PIPMAG Designs Evidence-Based Future of Addiction Medicine

To improve continuously, a specialty must set a baseline from which to measure any advances. The Practice Improvement and Performance Measurement Action Group (PIPMAG) is working to establish that starting point for addiction medicine practice. Learn the latest progress with this endeavor by attending Component Session 7, “Performance Measures and Addiction Medicine” from 8 to 10 a.m., Sunday, in Grand Salon East, Salon B.

Speakers will include PIPMAG Chair Michael M. Miller, M.D., FASAM, FAPA, Associate Clinical Professor, the University of Wisconsin-Madison, and Assistant Clinical Professor, the Department of Psychiatry and Behavioral Medicine, the Medical College of Wisconsin, Milwaukee; Mady Chalk, Ph.D., Director, Center for Policy Research and Analysis, the Treatment Research Institute, Washington, D.C.; and Diane Stollenwerk, M.P.P., Vice President, Community Alliances, National Quality Forum, Washington, D.C.

PIPMAG used its 2011 start-up meeting to wrap its collective arms around defining its exact scope of work, and from there outlining how to secure funding for the group to embrace its charge, Dr. Miller says.

“Our challenge is to describe areas of practice in which physicians offering care for addiction patients can be measured to affirm they are engaging in providing quality care and incorporating appropriate, evidence-based aspects of quality into their practices,” he says. “The challenge we face is that there is not a range of practice guidelines for addiction medicine care from which we can draw. Usually, performance measures are developed using a process that designs a metric or algorithm that will measure if physicians do what established guidelines say they should do. We don’t have those yet, and we may decide that we need to create them.”

PIPMAG’s role is an imperative for ASAM and the specialty itself because all of medicine is moving in the direction of defining best practices, Dr.
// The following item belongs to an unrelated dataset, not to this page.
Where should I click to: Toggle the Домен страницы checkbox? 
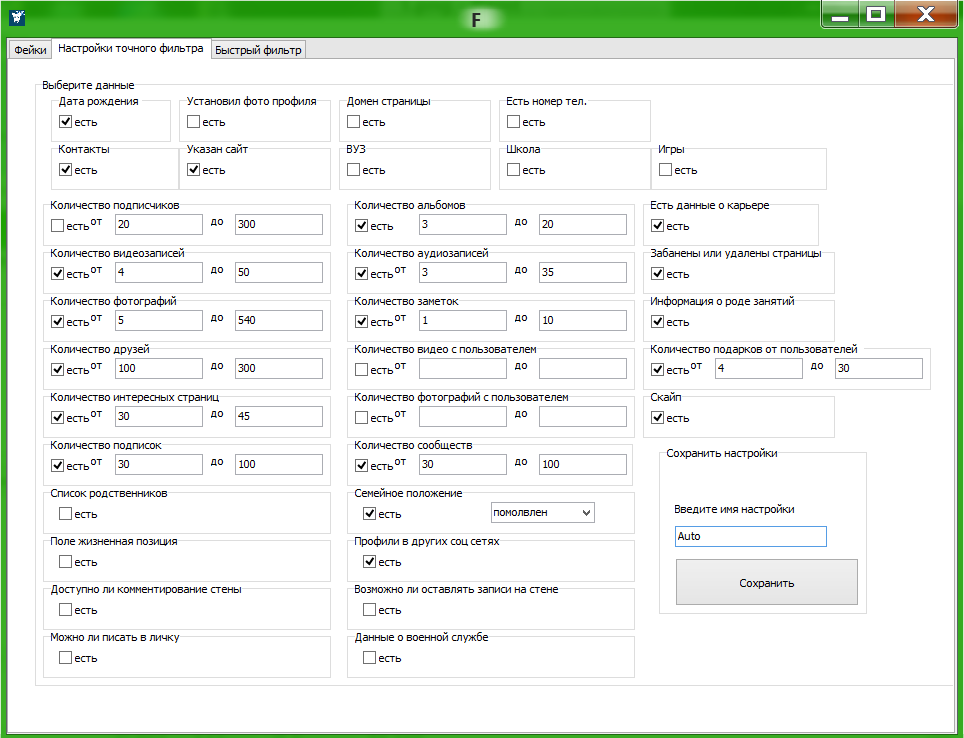[354, 122]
Miller says.

“To show our patients, the medical establishment, and the government that we are generating the best results, we must collect data on our performance to make sure our physicians are improving,” he says. “We need to measure at a baseline to know that we are moving the needle and offering better care. All of medicine is moving this way—from Maintenance of Certification programs of medical specialty boards, such as ABAM, to state licensure boards.”

Dr. Miller says that the action group will perform a literature review of what guidelines and measures already exist. The measures for Substance Use Disorders treatment and for screening developed by the AMA Physician Consortium on Performance Improvement are known examples. The action group will then outline the specific practice activities where performance measures are needed. In developing these measures, extensive literature reviews will be required, a laborious and time-intensive task.

“ASAM developed three practice guidelines in the mid-1990s, but those focused specifically on managing withdrawal symptoms and detoxification, rather than management of addiction,” he says. “At this point we are trying to delineate specific aspects of addiction medicine practice for which baseline performance can be measured via performance measures.”

Dr. Miller says PIPMAG is also looking at the interface between specialty practice and the clinical work of primary care physicians who will need to carry the bulk of responsibility for meeting the needs of this patient population.

“You can never have enough specialists to treat every patient, so transitions of care (clinical ‘handoffs’) between specialists and generalists is important to most people who evaluate medical quality,” he says. “Health care reform will bring a lot of people into the system who haven’t had coverage and who haven’t been able to self-pay. Up to 40 million people will have some mechanism of coverage under the Affordable Care Act. The people who modeled care under that plan are counting on meeting the need through federally qualified health centers staffed by primary care doctors working with specialty care practitioners, as well as through other Patient Centered Medical Home frameworks.